Is there only one camera replacement part for this phone, or are there multiples? We have seen multiple models and have to figure out each time you open a new one, which one you need. Is there a way to find out which one you need prior, and possibly where to order them?

kylestricklin, · Reply

What are the markings on the black IC below the Qualcomm WTR1625L tranceiver? Unfortunately due to the light reflections it is not legible in the picture...

Marco, · Reply

If you havent figured it out yet, SIMG 8240B0 is Silicon Image Chip for MHL and HDMI video/audio transmitter

Sriram Venugopalan, · Reply

Where is the Snapdragon or Exynos processor?

I couldn't see it.

Esteban, · Reply

At the intersection of the SWEP GRG28 antenna switch and the Qualcomm WTR1625L RF transceiver the is a small gold female connector....what size is it? It's smaller than M, maybe O or P?? I wonder why the change from all previous galaxy models that use the FMA/M CONNECTOR. I know it's an inconsequential tidbit to most but if you have the extra time I'd appreciate it.

Scott Selger, · Reply

What type of adhesive is holding the screen in place. After replacing a componant, will it just be a matter of reheating the existing adhesive and replacing the screen?

Simon Blackburn, · Reply

you can add any glue.. anyway if you heat to remove glue works ok

Kiko D Dog, · Reply

I have to say, 5 out of 10 is far too forgiving a score.
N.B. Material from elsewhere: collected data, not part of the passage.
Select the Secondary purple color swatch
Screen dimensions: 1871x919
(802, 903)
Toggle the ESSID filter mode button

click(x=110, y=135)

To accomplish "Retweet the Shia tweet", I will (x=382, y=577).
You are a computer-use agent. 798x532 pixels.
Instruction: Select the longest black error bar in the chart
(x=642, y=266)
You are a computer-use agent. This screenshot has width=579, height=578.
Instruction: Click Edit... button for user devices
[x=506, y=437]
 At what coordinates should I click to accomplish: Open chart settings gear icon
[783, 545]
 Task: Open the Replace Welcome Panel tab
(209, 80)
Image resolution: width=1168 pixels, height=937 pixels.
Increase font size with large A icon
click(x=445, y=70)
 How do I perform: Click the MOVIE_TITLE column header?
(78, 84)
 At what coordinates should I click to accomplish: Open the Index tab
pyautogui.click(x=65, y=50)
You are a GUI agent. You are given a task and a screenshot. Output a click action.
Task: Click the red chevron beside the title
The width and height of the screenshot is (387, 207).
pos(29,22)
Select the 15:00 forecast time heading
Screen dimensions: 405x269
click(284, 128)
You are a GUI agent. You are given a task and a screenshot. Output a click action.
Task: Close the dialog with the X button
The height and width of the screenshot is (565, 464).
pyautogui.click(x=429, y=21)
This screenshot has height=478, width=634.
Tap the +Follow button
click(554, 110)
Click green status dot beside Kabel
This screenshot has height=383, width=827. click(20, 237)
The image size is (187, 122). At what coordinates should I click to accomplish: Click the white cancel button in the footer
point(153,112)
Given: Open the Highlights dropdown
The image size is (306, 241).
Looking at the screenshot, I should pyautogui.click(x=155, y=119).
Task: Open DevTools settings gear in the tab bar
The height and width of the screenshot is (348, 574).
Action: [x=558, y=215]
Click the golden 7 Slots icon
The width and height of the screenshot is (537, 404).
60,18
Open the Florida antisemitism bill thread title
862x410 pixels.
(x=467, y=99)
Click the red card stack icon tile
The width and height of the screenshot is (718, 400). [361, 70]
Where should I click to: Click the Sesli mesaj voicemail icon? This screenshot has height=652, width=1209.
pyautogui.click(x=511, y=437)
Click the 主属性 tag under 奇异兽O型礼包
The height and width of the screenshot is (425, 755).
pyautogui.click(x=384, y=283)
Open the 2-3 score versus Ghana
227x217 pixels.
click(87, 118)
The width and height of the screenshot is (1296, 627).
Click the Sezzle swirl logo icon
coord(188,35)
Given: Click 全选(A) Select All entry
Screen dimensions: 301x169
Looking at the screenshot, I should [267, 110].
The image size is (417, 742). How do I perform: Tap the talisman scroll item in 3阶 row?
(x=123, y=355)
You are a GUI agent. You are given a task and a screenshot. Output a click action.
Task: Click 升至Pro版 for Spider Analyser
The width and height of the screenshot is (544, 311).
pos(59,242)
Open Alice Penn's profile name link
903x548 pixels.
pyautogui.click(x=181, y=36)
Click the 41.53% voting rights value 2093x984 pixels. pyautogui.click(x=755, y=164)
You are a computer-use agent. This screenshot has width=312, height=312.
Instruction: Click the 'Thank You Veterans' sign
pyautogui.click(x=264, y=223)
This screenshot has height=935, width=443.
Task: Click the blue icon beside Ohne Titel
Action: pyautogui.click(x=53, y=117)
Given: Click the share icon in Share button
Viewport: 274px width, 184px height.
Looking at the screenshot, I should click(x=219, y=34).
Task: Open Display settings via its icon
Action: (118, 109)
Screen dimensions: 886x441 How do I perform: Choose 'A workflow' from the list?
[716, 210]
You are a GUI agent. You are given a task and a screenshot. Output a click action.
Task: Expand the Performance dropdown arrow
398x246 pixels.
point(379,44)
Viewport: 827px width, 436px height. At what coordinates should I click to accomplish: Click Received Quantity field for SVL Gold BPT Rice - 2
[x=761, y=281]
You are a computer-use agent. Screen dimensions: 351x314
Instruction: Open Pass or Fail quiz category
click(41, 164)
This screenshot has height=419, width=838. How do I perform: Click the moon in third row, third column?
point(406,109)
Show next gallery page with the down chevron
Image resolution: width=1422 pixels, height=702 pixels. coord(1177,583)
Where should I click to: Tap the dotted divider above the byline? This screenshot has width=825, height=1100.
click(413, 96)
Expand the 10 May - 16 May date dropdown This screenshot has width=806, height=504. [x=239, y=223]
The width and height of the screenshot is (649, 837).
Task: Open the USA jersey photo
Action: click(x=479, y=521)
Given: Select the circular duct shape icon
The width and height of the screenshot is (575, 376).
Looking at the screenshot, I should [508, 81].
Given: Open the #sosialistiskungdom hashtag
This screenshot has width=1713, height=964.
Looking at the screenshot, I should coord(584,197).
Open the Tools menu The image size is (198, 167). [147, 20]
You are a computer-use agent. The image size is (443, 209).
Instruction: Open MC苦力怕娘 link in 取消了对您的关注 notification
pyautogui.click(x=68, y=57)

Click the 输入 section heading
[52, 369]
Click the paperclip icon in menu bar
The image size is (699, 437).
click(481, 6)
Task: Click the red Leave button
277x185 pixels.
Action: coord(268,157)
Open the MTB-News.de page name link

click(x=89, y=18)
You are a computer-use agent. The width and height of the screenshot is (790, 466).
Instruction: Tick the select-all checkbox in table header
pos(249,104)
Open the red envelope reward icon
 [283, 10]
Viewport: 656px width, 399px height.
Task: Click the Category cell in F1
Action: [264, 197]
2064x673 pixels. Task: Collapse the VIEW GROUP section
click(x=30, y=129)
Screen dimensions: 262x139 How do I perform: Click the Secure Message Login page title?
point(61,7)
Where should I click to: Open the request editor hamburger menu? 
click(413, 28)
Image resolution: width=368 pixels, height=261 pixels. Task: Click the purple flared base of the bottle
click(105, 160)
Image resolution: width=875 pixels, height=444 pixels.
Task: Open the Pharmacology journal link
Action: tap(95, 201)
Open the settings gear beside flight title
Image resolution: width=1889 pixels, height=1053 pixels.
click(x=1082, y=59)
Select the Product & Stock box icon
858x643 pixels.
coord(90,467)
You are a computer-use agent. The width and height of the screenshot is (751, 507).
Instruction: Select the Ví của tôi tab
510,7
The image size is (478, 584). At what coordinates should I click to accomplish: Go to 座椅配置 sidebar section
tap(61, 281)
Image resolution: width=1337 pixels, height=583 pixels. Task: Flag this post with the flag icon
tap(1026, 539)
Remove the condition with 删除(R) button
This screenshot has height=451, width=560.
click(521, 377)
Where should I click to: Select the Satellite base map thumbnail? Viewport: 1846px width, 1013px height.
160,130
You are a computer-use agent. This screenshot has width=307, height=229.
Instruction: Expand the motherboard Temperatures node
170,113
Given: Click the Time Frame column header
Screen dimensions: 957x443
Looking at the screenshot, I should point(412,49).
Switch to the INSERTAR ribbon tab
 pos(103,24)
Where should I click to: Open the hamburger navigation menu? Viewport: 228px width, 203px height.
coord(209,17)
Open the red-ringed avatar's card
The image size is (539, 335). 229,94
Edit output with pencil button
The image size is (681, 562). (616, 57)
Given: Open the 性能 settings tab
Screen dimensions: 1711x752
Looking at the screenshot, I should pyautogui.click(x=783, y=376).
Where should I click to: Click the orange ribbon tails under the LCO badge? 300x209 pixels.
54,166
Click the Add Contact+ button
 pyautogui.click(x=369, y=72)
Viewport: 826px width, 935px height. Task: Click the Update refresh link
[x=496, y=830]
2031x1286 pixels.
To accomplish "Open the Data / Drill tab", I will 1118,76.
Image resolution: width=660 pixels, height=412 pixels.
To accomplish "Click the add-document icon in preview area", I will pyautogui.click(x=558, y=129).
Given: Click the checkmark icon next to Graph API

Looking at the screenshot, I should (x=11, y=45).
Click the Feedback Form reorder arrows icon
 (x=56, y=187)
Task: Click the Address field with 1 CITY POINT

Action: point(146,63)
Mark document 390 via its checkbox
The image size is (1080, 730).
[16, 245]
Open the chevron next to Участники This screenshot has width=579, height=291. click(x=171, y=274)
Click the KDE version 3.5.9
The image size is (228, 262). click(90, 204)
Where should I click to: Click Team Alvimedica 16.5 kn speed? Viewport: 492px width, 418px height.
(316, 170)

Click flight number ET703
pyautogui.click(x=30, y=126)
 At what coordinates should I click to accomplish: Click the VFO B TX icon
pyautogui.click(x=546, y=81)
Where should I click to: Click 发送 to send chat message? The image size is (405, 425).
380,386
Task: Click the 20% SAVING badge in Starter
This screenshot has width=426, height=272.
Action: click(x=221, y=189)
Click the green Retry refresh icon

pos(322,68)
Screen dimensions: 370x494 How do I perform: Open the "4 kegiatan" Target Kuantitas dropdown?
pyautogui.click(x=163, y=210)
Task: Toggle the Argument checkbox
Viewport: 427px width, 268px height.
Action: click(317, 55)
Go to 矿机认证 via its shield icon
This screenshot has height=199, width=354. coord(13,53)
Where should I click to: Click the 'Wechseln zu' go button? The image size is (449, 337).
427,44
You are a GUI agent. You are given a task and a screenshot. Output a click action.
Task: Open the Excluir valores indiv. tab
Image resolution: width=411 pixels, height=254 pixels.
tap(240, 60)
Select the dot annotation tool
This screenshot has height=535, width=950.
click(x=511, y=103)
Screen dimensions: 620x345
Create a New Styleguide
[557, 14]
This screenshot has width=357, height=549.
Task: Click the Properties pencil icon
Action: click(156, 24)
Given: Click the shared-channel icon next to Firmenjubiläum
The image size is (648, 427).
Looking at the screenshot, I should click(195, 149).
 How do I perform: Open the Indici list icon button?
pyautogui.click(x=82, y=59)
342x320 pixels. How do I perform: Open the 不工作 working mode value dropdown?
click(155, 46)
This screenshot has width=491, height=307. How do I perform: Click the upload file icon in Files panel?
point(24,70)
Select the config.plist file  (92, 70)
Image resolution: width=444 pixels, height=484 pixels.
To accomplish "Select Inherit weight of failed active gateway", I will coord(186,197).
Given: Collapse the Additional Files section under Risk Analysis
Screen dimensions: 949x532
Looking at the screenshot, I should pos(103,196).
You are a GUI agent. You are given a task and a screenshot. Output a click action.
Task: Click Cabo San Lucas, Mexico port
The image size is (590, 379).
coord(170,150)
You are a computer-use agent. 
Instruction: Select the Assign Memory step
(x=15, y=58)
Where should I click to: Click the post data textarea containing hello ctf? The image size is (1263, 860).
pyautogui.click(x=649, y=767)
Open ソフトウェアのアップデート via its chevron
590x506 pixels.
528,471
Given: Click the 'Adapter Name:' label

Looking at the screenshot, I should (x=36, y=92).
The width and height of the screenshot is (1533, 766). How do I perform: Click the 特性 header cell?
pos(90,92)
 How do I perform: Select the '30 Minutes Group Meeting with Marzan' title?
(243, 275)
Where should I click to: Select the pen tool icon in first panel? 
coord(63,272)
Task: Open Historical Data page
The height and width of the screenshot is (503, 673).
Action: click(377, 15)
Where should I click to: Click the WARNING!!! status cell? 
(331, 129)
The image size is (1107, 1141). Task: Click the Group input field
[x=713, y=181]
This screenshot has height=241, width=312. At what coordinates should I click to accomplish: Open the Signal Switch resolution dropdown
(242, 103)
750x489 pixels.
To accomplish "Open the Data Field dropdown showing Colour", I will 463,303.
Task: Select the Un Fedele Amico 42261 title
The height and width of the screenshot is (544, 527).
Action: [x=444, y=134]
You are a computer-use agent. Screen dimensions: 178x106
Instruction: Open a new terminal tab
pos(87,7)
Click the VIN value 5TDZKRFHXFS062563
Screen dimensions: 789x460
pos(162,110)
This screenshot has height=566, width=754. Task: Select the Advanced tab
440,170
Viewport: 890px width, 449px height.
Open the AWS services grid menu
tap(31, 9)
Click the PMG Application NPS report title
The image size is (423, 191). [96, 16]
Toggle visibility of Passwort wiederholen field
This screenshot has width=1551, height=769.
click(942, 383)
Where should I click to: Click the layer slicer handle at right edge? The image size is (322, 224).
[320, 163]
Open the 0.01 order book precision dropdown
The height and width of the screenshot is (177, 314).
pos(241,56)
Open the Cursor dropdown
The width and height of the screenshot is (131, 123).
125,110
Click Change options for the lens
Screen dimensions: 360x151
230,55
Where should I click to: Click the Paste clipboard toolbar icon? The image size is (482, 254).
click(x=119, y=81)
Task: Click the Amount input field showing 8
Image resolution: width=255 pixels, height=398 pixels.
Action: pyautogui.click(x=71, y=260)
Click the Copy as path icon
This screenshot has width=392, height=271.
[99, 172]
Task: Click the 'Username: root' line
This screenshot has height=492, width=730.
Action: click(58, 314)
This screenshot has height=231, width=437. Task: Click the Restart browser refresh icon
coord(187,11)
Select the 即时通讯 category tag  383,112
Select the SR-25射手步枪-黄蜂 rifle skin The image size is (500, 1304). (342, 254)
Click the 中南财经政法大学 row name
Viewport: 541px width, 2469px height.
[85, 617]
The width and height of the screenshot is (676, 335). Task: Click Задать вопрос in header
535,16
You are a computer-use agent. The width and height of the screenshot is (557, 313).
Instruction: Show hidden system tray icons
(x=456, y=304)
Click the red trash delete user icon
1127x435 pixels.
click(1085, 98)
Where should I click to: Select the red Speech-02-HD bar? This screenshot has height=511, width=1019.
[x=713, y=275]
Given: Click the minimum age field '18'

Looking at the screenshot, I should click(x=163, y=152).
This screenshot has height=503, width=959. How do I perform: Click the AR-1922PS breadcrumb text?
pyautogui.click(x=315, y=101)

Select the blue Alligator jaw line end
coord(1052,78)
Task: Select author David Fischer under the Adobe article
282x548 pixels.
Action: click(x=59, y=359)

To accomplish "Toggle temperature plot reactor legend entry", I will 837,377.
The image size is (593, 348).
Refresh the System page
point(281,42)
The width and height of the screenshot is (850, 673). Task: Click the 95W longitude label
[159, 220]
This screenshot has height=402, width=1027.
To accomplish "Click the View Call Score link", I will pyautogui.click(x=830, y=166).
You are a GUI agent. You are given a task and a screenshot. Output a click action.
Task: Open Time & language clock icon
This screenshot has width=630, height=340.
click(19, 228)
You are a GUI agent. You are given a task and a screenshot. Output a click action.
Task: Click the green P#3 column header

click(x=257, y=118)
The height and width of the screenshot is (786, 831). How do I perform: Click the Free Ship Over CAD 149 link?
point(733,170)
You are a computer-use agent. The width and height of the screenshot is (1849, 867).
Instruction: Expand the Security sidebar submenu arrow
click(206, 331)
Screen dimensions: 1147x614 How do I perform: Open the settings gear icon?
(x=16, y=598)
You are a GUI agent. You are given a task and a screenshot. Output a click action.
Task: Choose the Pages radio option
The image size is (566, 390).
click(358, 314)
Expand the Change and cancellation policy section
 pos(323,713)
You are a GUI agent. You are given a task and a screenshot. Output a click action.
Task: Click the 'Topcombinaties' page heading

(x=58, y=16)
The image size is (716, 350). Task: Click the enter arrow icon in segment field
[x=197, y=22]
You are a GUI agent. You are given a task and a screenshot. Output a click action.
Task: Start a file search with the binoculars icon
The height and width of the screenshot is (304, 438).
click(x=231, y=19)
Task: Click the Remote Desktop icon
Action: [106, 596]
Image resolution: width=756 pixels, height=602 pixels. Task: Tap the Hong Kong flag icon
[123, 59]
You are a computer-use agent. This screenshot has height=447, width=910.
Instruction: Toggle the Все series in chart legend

I would give it a 3. screen-replacement is a definite red mark. i think i could do 20 s4 screens in the time it takes to do one s5. Those used to previous sasmung galaxy repair can easily find themselves breaking the home button cable if they don't have forewarning. placeing screws behind the display seems very deliberate and cynical on the part of the design team.

this also means that you cannot purchase a new screen with the frame included. you must use the phone's existing frame and align it EXACTLY right. (pay extra to get pre-cut industrial glue). the first s5 i did, the new glass wouldn't align with the steel mic mesh. i had to spend over an hour grinding down the mesh!